DESCRIPTION OF THE TASK:
An image-free, exact copy of the records below is required.

(DATA SHOWN)

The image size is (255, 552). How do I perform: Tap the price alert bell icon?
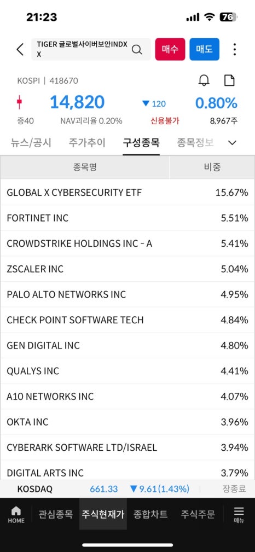pos(204,80)
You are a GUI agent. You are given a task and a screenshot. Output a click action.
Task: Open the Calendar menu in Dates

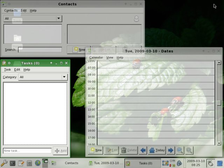click(96, 57)
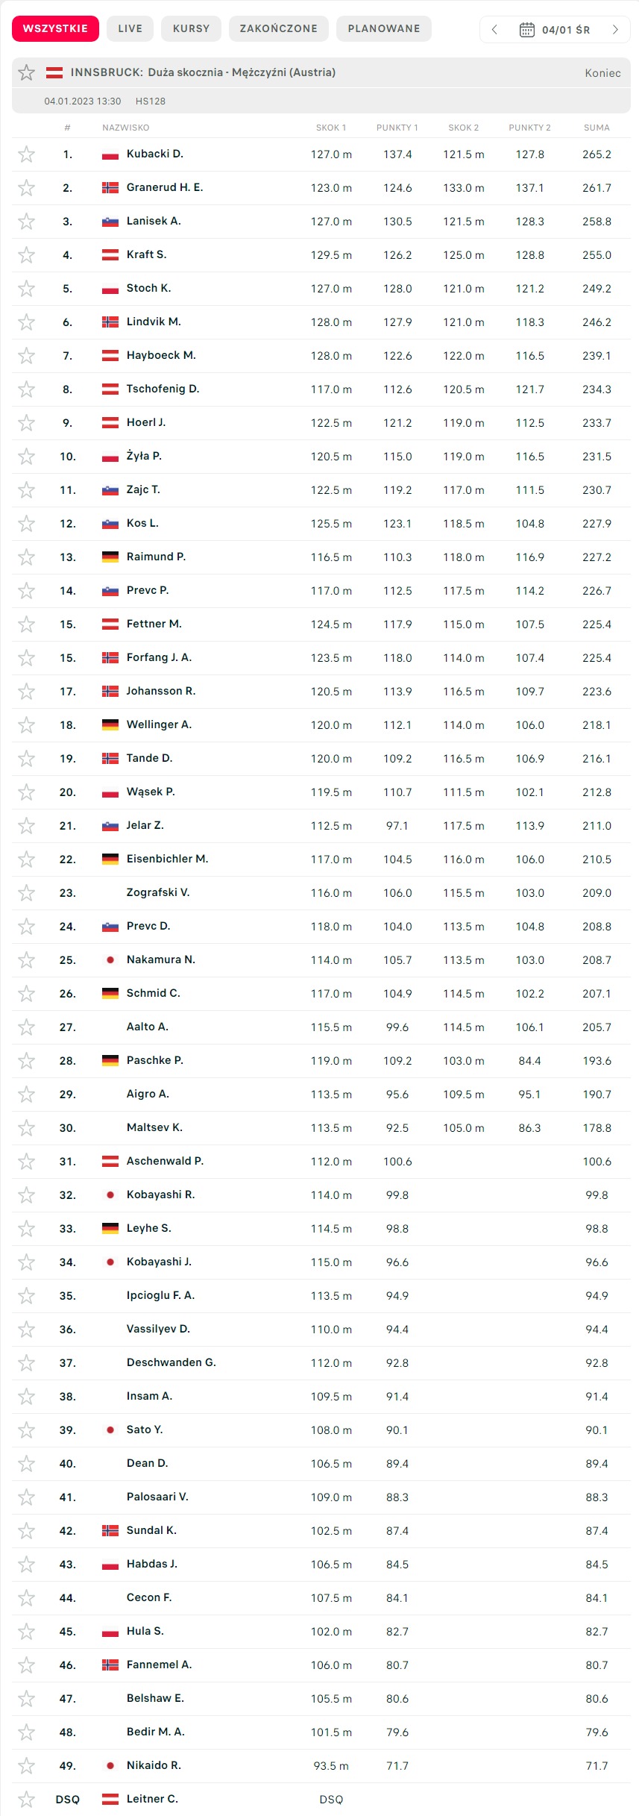Click the SUMA column header
Image resolution: width=639 pixels, height=1816 pixels.
(596, 128)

(End DATA SHOWN)

THE ANSWER:
The image size is (255, 552). How do I perform: Tap the price alert bell icon?
pos(204,80)
You are a GUI agent. You are given a task and a screenshot. Output a click action.
Task: Open the Calendar menu in Dates

click(96, 57)
Click the SUMA column header
Image resolution: width=639 pixels, height=1816 pixels.
(596, 128)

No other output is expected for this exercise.